Combinatorial transcriptional control of the lactose operon of Escherichia coli

• Published in: Proceedings of the National Academy of Sciences - PNAS Vol. 104; no. 14; pp. 6043 - 6048
• Main Authors: Kuhlman, Thomas, Zhang, Zhongge, Saier, Milton H. Jr, Hwa, Terence
• Format: Journal Article
• Language: English
• Published: United States National Academy of Sciences 03.04.2007; National Acad Sciences
• Subjects: Bacteriology; Biochemistry; Biological Sciences; Cell growth; Cooperation; Cyclic AMP Receptor Protein - metabolism; Data lines; Deoxyribonucleic acid; DNA; DNA, Bacterial - chemistry; E coli; Escherichia coli; Escherichia coli - genetics; Escherichia coli - growth & development; Gene expression; Gene Expression Regulation, Bacterial; Genes; Genes, Bacterial; Lac Operon; Mathematical independent variables; Nucleic Acid Conformation; Parametric models; Promoter Regions, Genetic; Repression; Repressor Proteins - genetics; Repressor Proteins - metabolism; Sugar; Systems Biology; Thermodynamics; Transcription, Genetic
• ISSN: 0027-8424; 1091-6490
• DOI: 10.1073/pnas.0606717104

The goal of systems biology is to understand the behavior of the whole in terms of knowledge of the parts.

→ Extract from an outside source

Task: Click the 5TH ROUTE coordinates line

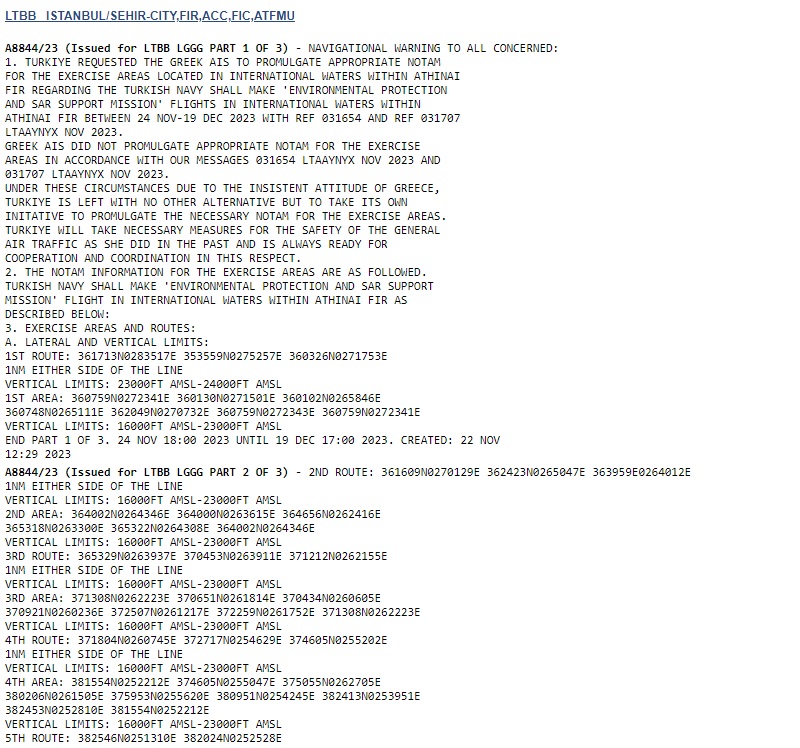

This is hard to achieve in many cases due to the difficulty of characterizing the many constituents involved in a biological system and their complex web of interactions. The lac promoter of Escherichia coli offers the possibility of confronting "system-level" properties of transcriptional regulation with the known biochemistry of the molecular constituents and their mutual interactions. Such confrontations can reveal previously unknown constituents and interactions, as well as offer insight into how the components work together as a whole. Here we study the combinatorial control of the lac promoter by the regulators Lac repressor (LacR) and cAMP-receptor protein (CRP). A previous in vivo study [Setty Y, Mayo AE, Surette MG, Alon U (2003) Proc Natl Acad Sci USA 100:7702-7707] found gross disagreement between the observed promoter activities and the expected behavior based on the known molecular mechanisms. We repeated the study by identifying and removing several extraneous factors that significantly modulated the expression of the lac promoter. Through quantitative, systematic characterization of promoter activity for a number of key mutants and guided by the thermodynamic model of transcriptional regulation, we were able to account for the combinatorial control of the lac promoter quantitatively, in terms of a cooperative interaction between CRP and LacR-mediated DNA looping. Specifically, our analysis indicates that the sensitivity of the inducer response results from LacR-mediated DNA looping, which is significantly enhanced by CRP.